Achieving better than one-minute accuracy in the Heliocentric and Barycentric Julian Dates

Abstract

As the quality and quantity of astrophysical data continues to improve, the precision with which certain astrophysical events can be timed becomes limited not by the data themselves, but by the manner, standard, and uniformity with which time itself is referenced. While some areas of astronomy (most notably pulsar studies) have required time standards with precisions of considerably better than a minute for many decades, recently new areas have crossed into this regime. In particular, in the exoplanet community, we have found that the (typically unspecified) time standards adopted by various groups can differ by as much as a minute. Left uncorrected, this ambiguity may be mistaken for transit timing variations and bias eccentricity measurements. We argue that since the commonly-used Julian Date, as well as its Heliocentric and Barycentric counterparts, can be specified in several time standards, it is imperative that the time system always be reported.

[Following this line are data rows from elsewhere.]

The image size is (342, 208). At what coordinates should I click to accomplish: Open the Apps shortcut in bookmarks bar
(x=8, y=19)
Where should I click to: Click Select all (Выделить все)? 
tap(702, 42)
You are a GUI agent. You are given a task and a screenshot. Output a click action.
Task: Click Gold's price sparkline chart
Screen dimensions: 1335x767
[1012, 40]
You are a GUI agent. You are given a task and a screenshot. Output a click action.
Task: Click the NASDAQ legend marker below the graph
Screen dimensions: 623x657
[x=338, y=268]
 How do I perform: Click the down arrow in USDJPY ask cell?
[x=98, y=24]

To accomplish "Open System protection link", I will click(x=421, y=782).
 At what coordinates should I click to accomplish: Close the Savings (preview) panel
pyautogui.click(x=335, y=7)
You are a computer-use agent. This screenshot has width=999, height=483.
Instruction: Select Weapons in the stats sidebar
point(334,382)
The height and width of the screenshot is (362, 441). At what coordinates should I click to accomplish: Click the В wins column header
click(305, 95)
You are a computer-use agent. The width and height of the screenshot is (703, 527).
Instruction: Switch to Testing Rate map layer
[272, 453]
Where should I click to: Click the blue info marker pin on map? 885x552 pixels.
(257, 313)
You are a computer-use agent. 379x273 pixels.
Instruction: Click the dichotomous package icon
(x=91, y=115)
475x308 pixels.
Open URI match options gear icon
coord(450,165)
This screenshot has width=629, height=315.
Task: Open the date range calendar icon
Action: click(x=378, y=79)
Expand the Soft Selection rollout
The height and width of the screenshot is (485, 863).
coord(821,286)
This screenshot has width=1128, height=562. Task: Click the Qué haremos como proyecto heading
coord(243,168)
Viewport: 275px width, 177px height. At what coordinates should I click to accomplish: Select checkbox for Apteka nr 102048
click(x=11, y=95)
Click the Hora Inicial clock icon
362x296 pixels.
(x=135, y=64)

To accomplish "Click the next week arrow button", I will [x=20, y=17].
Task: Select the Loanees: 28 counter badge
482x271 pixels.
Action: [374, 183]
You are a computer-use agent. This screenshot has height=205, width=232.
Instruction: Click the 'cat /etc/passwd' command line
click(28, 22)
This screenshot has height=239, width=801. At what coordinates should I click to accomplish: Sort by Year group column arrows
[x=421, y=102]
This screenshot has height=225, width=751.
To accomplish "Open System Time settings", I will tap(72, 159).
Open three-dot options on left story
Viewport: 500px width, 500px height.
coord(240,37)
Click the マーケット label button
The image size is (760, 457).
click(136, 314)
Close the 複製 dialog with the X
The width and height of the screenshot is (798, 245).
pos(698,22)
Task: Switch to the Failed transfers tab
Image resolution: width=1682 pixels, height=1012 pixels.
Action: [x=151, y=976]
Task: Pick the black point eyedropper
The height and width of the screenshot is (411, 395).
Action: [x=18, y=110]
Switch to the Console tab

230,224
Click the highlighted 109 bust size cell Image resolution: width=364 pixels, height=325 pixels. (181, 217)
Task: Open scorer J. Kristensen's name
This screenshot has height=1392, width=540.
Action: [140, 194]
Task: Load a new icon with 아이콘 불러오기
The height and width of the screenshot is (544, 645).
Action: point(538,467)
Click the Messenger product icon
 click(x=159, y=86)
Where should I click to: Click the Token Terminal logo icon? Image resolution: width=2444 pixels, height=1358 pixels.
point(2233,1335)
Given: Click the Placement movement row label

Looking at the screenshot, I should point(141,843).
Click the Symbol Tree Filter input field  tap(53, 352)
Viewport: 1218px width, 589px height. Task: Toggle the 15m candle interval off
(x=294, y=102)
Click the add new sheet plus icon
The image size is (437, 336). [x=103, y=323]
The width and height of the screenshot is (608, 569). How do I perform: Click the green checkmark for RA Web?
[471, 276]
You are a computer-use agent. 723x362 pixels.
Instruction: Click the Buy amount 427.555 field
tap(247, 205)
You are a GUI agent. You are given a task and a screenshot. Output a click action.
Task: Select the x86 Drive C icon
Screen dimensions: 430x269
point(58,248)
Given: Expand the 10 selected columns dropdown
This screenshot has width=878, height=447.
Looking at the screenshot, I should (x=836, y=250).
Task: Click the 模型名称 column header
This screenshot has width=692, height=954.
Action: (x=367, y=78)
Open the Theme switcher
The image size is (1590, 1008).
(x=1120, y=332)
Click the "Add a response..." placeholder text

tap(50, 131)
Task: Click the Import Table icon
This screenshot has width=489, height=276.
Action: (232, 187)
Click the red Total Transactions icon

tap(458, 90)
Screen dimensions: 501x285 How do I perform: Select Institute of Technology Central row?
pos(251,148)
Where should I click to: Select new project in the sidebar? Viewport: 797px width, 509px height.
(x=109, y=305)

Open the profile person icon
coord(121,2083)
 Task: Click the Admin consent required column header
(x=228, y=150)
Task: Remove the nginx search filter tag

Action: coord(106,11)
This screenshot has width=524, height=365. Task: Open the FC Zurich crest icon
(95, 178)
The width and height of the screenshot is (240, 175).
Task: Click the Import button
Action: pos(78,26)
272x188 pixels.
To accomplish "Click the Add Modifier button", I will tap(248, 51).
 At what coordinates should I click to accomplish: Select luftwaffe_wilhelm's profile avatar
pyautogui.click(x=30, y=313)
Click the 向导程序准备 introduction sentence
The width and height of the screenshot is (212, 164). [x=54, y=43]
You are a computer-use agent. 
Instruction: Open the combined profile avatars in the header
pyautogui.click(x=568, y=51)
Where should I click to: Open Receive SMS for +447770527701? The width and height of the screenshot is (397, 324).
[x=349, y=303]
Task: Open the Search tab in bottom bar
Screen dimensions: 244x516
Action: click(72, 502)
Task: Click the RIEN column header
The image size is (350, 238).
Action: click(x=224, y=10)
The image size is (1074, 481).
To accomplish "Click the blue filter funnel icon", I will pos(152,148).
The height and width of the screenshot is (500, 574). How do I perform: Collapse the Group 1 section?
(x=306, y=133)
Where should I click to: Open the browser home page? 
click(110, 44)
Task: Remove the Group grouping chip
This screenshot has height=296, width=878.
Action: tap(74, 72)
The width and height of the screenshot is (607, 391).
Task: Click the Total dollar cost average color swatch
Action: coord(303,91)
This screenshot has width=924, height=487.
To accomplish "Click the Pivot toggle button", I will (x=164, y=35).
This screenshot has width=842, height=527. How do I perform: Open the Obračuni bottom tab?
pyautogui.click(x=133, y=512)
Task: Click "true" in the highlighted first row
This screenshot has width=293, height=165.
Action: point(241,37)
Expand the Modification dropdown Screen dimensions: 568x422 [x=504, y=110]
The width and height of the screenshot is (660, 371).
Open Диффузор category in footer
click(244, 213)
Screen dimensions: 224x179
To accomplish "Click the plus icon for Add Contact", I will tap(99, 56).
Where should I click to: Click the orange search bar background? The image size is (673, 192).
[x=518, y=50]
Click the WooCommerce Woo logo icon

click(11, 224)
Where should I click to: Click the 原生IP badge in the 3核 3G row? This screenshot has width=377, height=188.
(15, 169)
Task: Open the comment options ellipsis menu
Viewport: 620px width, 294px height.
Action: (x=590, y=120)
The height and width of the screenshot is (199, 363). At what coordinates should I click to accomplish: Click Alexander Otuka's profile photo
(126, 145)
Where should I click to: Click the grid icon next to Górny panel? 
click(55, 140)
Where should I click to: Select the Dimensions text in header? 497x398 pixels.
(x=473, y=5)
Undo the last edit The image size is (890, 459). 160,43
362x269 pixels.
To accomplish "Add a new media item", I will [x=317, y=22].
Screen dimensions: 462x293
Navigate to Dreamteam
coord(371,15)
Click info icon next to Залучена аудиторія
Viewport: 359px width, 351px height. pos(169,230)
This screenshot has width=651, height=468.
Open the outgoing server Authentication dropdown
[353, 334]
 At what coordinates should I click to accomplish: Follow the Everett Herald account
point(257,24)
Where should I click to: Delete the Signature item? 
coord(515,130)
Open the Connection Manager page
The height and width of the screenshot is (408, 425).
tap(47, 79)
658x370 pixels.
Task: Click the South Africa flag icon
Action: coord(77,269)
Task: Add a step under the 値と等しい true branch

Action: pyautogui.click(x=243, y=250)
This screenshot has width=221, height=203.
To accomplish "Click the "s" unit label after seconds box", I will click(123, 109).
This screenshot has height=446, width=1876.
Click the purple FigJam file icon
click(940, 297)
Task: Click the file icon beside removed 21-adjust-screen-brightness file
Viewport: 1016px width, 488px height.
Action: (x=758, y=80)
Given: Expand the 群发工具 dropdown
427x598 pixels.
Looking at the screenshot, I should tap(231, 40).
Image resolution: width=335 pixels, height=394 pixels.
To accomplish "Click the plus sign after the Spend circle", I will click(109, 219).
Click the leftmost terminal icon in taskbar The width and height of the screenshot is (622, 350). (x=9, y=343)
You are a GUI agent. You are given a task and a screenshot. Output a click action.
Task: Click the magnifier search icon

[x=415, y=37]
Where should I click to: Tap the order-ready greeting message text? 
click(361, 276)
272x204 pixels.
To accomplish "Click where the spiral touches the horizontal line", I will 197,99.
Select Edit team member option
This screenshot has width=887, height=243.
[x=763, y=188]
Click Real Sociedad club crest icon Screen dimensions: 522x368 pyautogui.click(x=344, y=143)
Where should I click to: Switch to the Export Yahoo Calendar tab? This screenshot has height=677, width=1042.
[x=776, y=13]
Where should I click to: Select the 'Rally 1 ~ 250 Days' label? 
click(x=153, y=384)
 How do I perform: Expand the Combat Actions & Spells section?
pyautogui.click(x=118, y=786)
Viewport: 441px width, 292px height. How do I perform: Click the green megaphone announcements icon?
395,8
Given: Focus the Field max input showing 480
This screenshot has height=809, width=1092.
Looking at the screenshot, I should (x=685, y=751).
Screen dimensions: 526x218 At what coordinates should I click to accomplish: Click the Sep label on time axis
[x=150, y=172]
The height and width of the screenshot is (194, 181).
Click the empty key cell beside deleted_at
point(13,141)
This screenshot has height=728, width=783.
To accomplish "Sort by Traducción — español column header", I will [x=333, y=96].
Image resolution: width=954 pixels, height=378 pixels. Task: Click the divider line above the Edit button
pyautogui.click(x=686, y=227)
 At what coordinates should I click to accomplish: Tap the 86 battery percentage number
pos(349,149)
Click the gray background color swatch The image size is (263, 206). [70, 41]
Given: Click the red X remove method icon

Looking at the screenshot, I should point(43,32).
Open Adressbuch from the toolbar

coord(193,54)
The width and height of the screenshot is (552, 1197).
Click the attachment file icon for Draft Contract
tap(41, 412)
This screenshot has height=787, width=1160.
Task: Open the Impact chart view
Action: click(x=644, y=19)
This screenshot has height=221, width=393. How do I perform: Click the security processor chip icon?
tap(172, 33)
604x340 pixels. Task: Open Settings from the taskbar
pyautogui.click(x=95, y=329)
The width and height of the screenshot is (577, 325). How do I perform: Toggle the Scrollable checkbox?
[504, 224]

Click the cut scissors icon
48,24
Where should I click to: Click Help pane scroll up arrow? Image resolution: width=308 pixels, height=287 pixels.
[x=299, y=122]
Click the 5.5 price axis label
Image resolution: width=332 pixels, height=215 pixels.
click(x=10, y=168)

We summarize the rationale behind our recommendation to use BJD_TDB, the Barycentric Julian Date in the Barycentric Dynamical Time standard, which is the most practical absolute time reference for extra-terrestrial phenomena, and is ultimately limited by the properties of the target system. We compile a general summary of factors that must be considered in order to achieve timing precisions ranging from 15 minutes to 1 microsecond. Finally, we provide software tools that, in principal, allow one to calculate BJD_TDB to a precision of 1 microsecond for any target from anywhere on Earth or from any spacecraft.